[Cite as State v. Lusher, 2016-Ohio-3047.]
COURT OF APPEALS
RICHLAND COUNTY, OHIO
FIFTH APPELLATE DISTRICT
STATE OF OHIO : JUDGES:
: Hon. William B. Hoffman, P.J.
Plaintiff - Appellee : Hon. Patricia A. Delaney, J.
: Hon. Craig R. Baldwin, J.
-vs- :
:
MARK R. LUSHER : Case No. 15CA59
:
Defendant - Appellant : OPINION
CHARACTER OF PROCEEDING: Appeal from the Richland County
Court of Common Pleas, Case No.
2008-CR-0498 H
JUDGMENT: Affirmed
DATE OF JUDGMENT: May 16, 2016
APPEARANCES:
For Plaintiff-Appellee For Defendant-Appellant
BAMBI COUCH PAGE MARK R. LUSHER. pro se
Prosecuting Attorney VOA-Residential Reentry Facility
921 N. Main Street
By: DANIEL M. ROGERS Mansfield, Ohio 44903
Assistant Prosecuting Attorney
Richland County Prosecutor’s Office
38 S. Park Street
Mansfield, Ohio 44902
Richland County, Case No. 15CA59 2
Baldwin, J.
{¶1} Defendant-appellant Mark Lusher appeals from the June 25, 2015 Order of
the Richland County Court of Common Pleas overruling his Motion to Withdraw Guilty
Plea. Plaintiff-appellee is the State of Ohio.
STATEMENT OF THE FACTS AND CASE
{¶2} The Richland County Grand Jury indicted appellant in 2008 on one count of
aggravated vehicular homicide in violation of R.C. 2903.06(A)(1)(a), a felony of the
second degree, one count of aggravated vehicular assault in violation of R.C.
2903.08(A)(1)(a), a felony of the third degree, and three counts of operating a motor
vehicle under the influence of drugs and/or alcohol (“OVI”) in violation of R.C. 4511.19(A),
misdemeanors of the first degree.
{¶3} On September 17, 2008, appellant entered a plea to aggravated vehicular
homicide, aggravated vehicular assault and OVI. The two remaining OVI counts were
dismissed. On December 10, 2008, the trial court sentenced appellant to eight years in
prison on the charge of aggravated vehicular homicide, five years in prison on the charge
of aggravated vehicular assault, and six months on the charge of OVI. The charges were
ordered to be served concurrently, for a total sentence of eight years in prison. The trial
court further ordered appellant to pay a fine of $15,000.00, restitution and court costs. In
addition, appellant was sentenced to five years of post-release control and appellant's
driver's license was suspended for life.
{¶4} Appellant filed a Notice of Appeal on January 22, 2009 with this Court in
Case No. 09–CA–10. That appeal was dismissed on March 5, 2009 for failure to
prosecute.

[Work instructions]:
**1.** According to the court opinion, what total prison sentence did the trial court impose?
**2.** Please revise the court opinion's stretch from "STATEMENT OF THE" through "assault in violation of R.C.", putting "charged" in place of "indicted".
**3.** Pick up the court opinion after its final sentence and write what comes next.
The lines after this point have nothing to do with the court opinion.

[Provided material]:
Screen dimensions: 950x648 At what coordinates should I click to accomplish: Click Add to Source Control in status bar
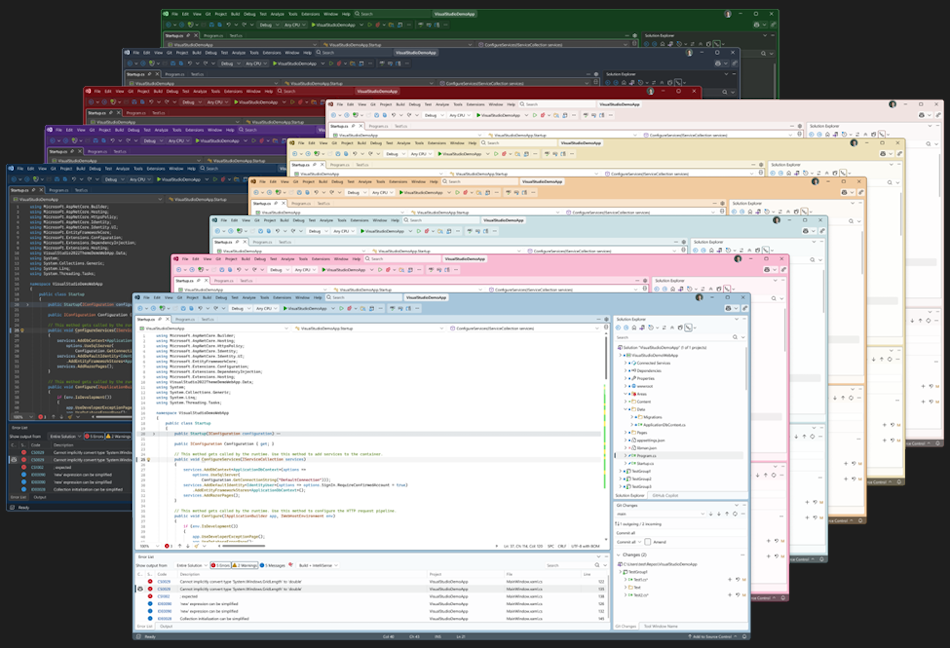(710, 635)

[Responses per task]:
**1.** A total of eight years in prison.

**2.**
STATEMENT OF THE FACTS AND CASE
{¶2} The Richland County Grand Jury charged appellant in 2008 on one count of
aggravated vehicular homicide in violation of R.C. 2903.06(A)(1)(a), a felony of the
second degree, one count of aggravated vehicular assault in violation of R.C.

**3.**
Richland County, Case No. 15CA59 3
{¶5} On February 24, 2010, appellant filed a Motion to Vacate all fines and court
costs with the trial court. On March 2, 2010, appellant filed a motion for transcripts in this
case under the guise of a public records request. The motions were overruled pursuant
to Judgment Entries filed on March 17, 2010 and March 26, 2010.
{¶6} Appellant, on April 22, 2010, filed a Motion to Correct an Improper
Sentence. Appellee agreed that the trial court had improperly imposed post-relief control
in this case, imposing five years, rather than the mandatory three years of post-relief
control as required under statute. Appellee requested that appellant be brought back for
re-sentencing.
{¶7} On May 17, 2010, appellant filed a Motion to Withdraw Guilty Plea pursuant
to Crim.R. 32.1. Appellant specifically argued in his motion that he was not properly
informed by the trial court, prior to his plea, that the maximum sentence he faced included
a lifetime driver's license suspension. Appellant also argued that the plea agreement had
been violated.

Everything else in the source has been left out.